Lo que subyace tras el párrafo de este “colombiano de bien” es el perverso convencimiento, que no es de ahora sino que tiene raíces históricas en la mayoría de las sociedades occidentales, de que el bienestar y la felicidad de los que más tienen, que son muy pocos, depende de la miseria del resto. Lo que subyace tras ese párrafo es una escala de valores y principios que están torcidos desde hace siglos.
Más de 150 personas le dieron “me gusta” a ese agradecimiento de la pandemia por “salvar a nuestros hijos”, publicado en Facebook el 6 de abril pasado. Casi 70 compartieron sus palabras y más de 30 lo aplaudieron con comentarios como “qué buena reflexión”, “tienes toda la razón”, “nadie lo habría dicho mejor” y “pienso lo mismo y ya lo compartí con mis hijos y con mis padres”.
Romantizar la pandemia es también mitificarla porque gracias a la reducción de la contaminación producida por los confinamientos obligatorios decretados en buena parte del planeta hoy podemos ver “el Nevado del Tolima desde Bogotá” o “el Himalaya desde la India por primera vez en décadas”. Sí, a una escala mucho más micro, yo escucho ahora cantar a varios pájaros, todos los días y durante todo el día, desde mi apartamento situado en uno de los barrios más urbanizados de Bogotá. Y ese gorjeo ahora permanente alegra y aliviana mi jornada, qué duda cabe, pero no me lleva a darle las gracias al brote ni a considerarlo como la salvación que necesitaban generaciones enteras.

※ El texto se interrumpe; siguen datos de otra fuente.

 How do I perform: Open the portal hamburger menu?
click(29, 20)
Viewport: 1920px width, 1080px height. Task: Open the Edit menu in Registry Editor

Para que la tierra pudiera respirar no teníamos porqué soportar un drama de esta magnitud. Para ser conscientes de que abrazar fortalece los lazos afectivos y de que el mundo está peor desde que nos pusimos a comprar desaforadamente lo que no necesitamos, no hacía falta que viviéramos una pandemia.
Por supuesto que a las nuevas generaciones les tocó vivir en un mundo difícil en el que prevalece la incertidumbre y la mayoría de las oportunidades que tuvieron nuestros padres y abuelos ya no existen, pero los millennials y los centennials no necesitaban de una pandemia para ser mejores personas. Una crisis global que matará a quién sabe cuántos millones de personas, que hundirá en la pobreza extrema a muchos millones más, y arrasará con los sueños y el futuro de más de medio mundo no debería ser la salvación de nadie.
* Periodista, politóloga, viajera y profesora universitaria.